Common genetic driver mutation in NSCLC and their association with thromboembolic events: A retrospective study

•Non-small cell lung cancer patients with different genetic mutations may have different risks of thrombosis.•The presence of ALK/ROS rearrangements is significantly associated with an increase in thrombosis risk in NSCLC patients, compared to other common gene mutation status.•Based on the result of our study, for patients who are treated with ALK/ROS TKI, the risk of TE might increase additionally.•Identifying patients at high risk of TE will allow a more personalized approach and benefit more from the use of pharmacologic thromboprophylaxis. This retrospective study aimed to estimate the incidence, risk factors of thromboembolism events (TEs) in non-small cell lung cancer patients harboring common gene mutation, and evaluate a genetic link between oncogenes and the risk of TEs in Asian patients with NSCLC. Univariate and multivariate Cox’s proportional hazards regression models were used to identify the strongest predictors of TE development and evaluate the risk of TE in patients with different gene statuses of NSCLC patients. In univariate and multivariate COX analysis, patient with squamous cell carcinoma (HR 3.01, 95% CI: [1.06,8.56]; p = 0.039), multi-site metastases (HR: 2.72; 95% CI: [1.08,6.92]; p = 0.032) or high white blood cell (WBC) (HR 3.24, 95% CI: [1.46,7.22]; p = 0.004), less hemoglobin (HGB) (HR 4.89, 95% CI: [1.90,12.64]; p = 0.001), are at higher risk of thrombosis.
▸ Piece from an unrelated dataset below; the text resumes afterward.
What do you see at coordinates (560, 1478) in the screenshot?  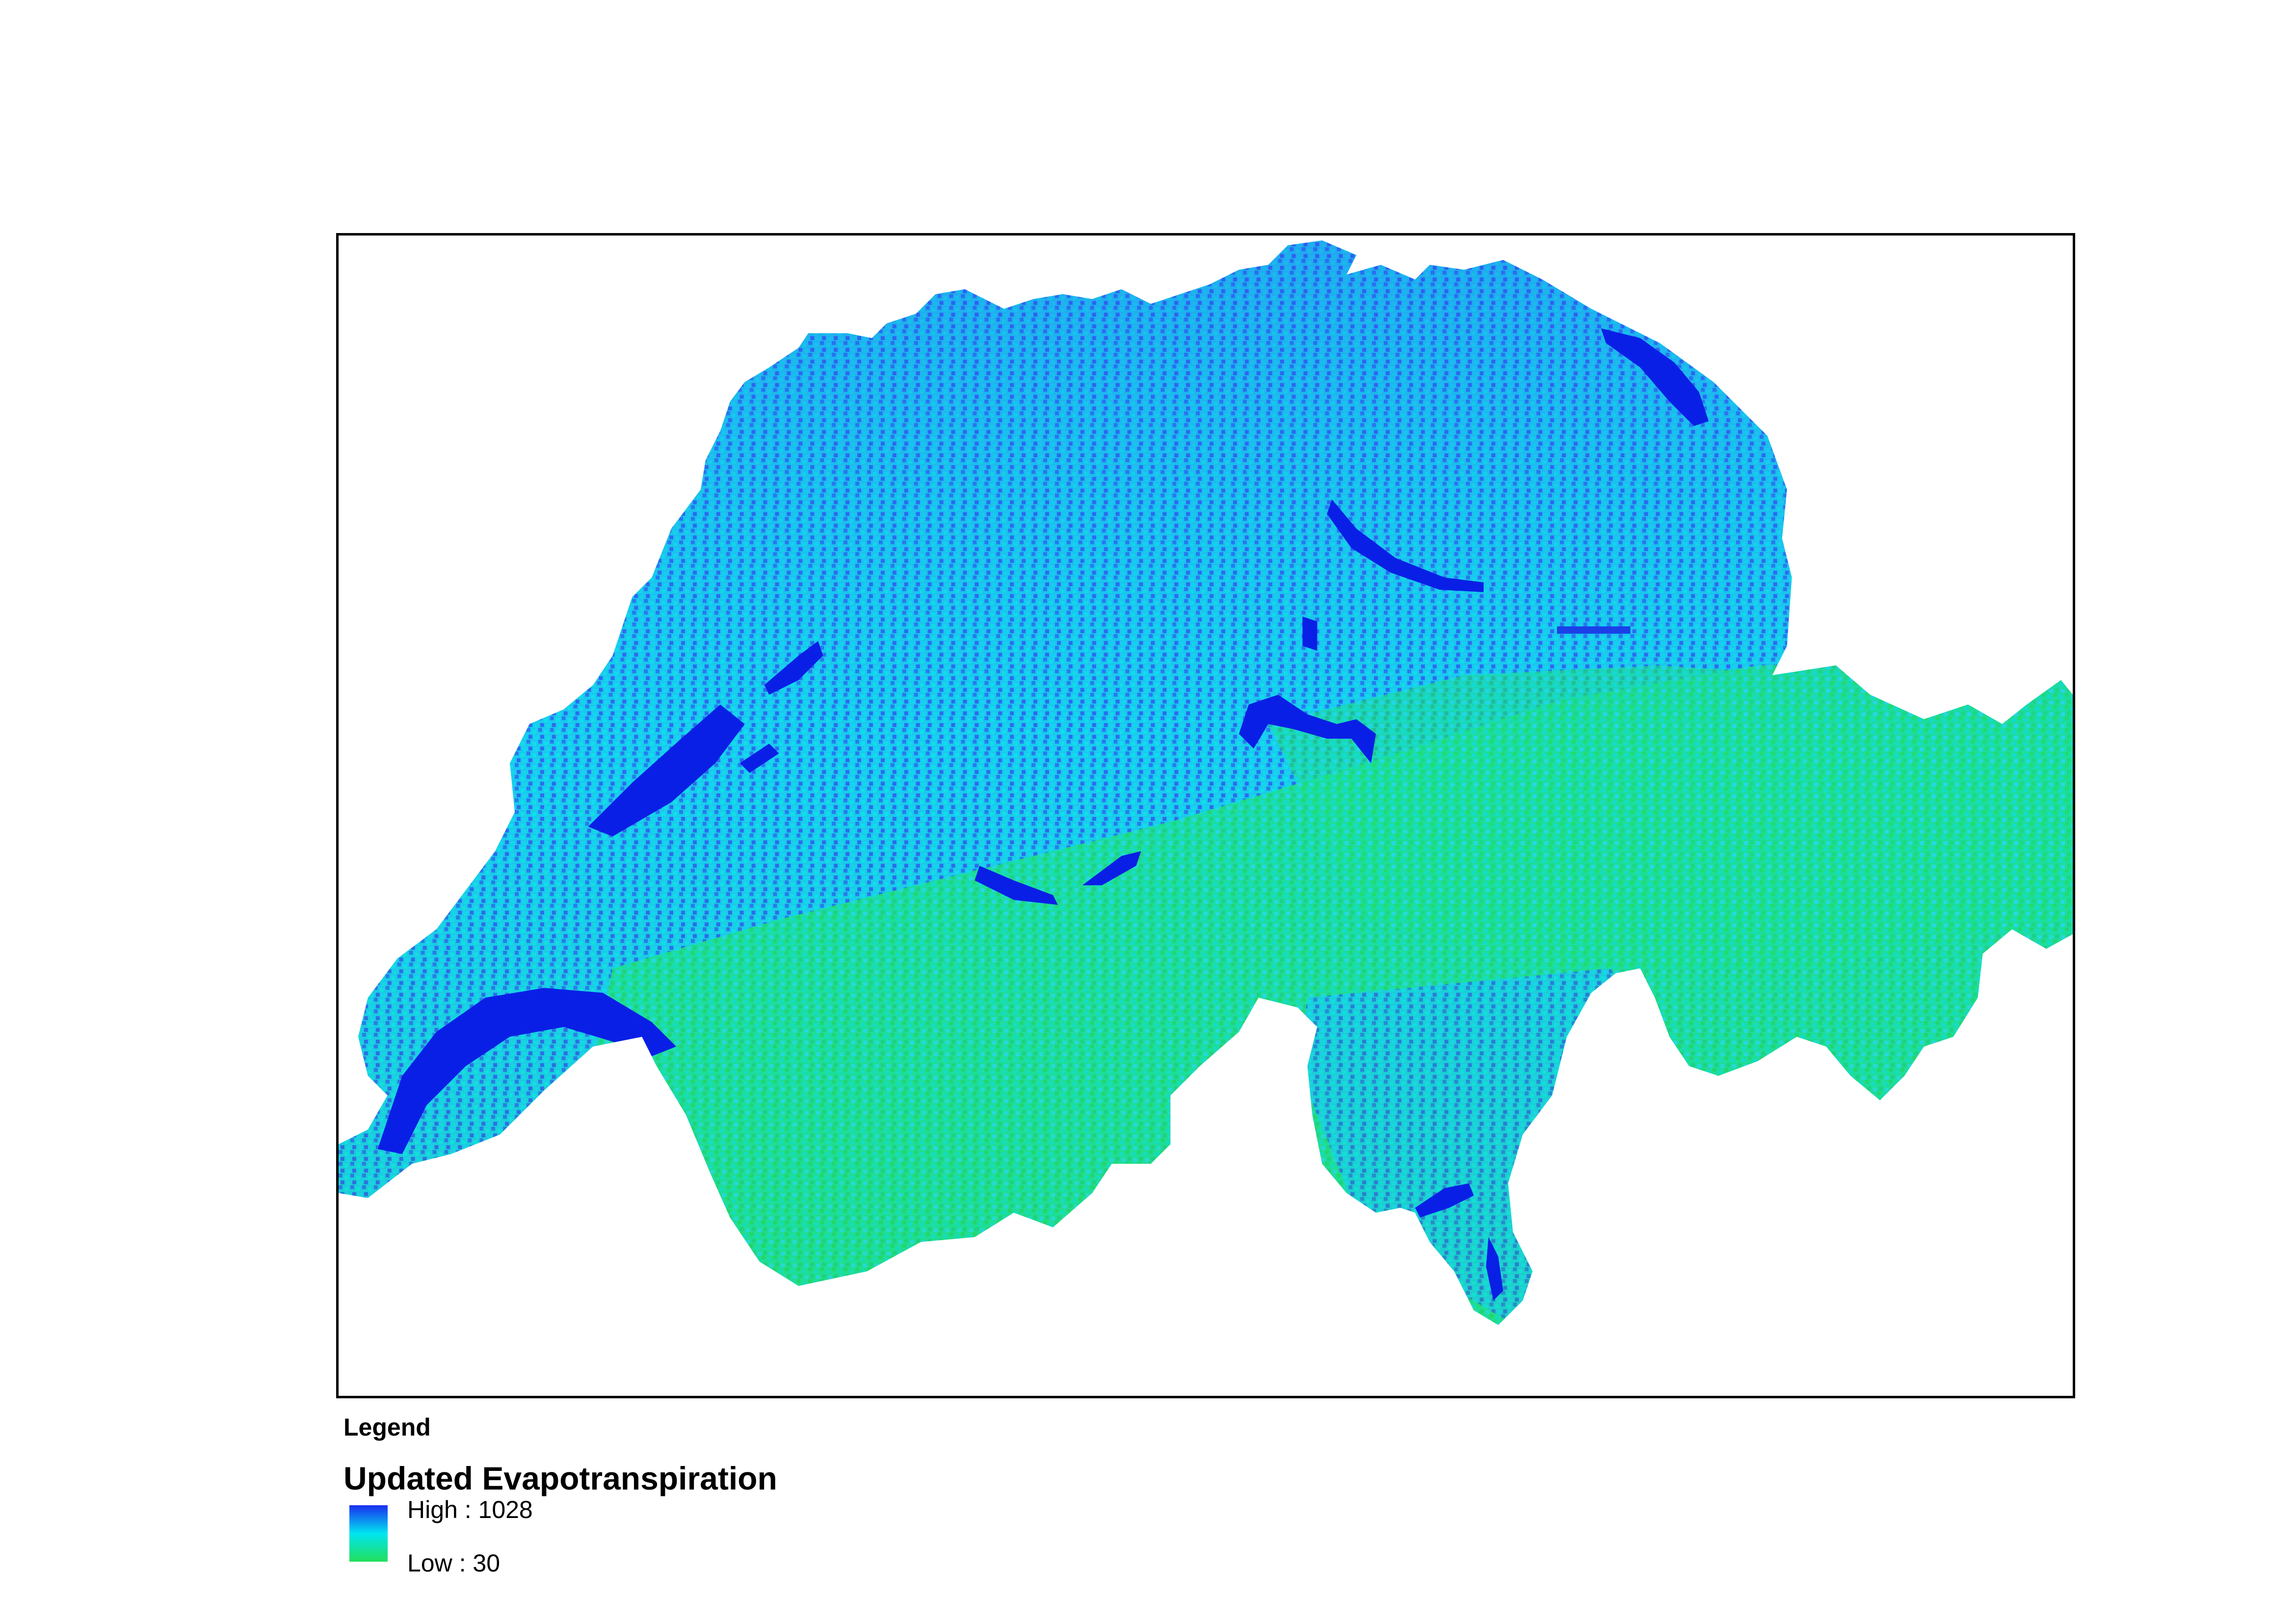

At the molecular level, ROS and ALK rearrangement is highly associated with TE development, with HR of 4.04 (95%CI: [1.54,10.58]; p = 0.005) and HR of 3.57 (95% CI: [1.01,12.66]; p = 0.049) in univariate analysis, and even higher in multivariate analysis. EGFR mutations seem to be a protective factor against TE in univariate analyses (HR:0.28, 95%CI [0.12,0.65], p = 0.003) but are not statistically significant in the multivariate model. No correlation between KRAS mutations and TE events in both models. Besides, a numerically higher cumulative incidence of thrombosis event was observed in patients who used TKI (HR 1.473; 95% CI: [0.682, 3.181]; p = 0.32). Our study demonstrated that driver gene mutation may increase the risk of thrombosis in non-small cell lung cancer patients. The presence of ALK/ROS rearrangements in our study is associated with an approximately threefold to fourfold increase in thrombosis risk in NSCLC patients. For advanced-stage patients who used TKI, an increased incidence of thrombosis risk and shorter follow-up were observed.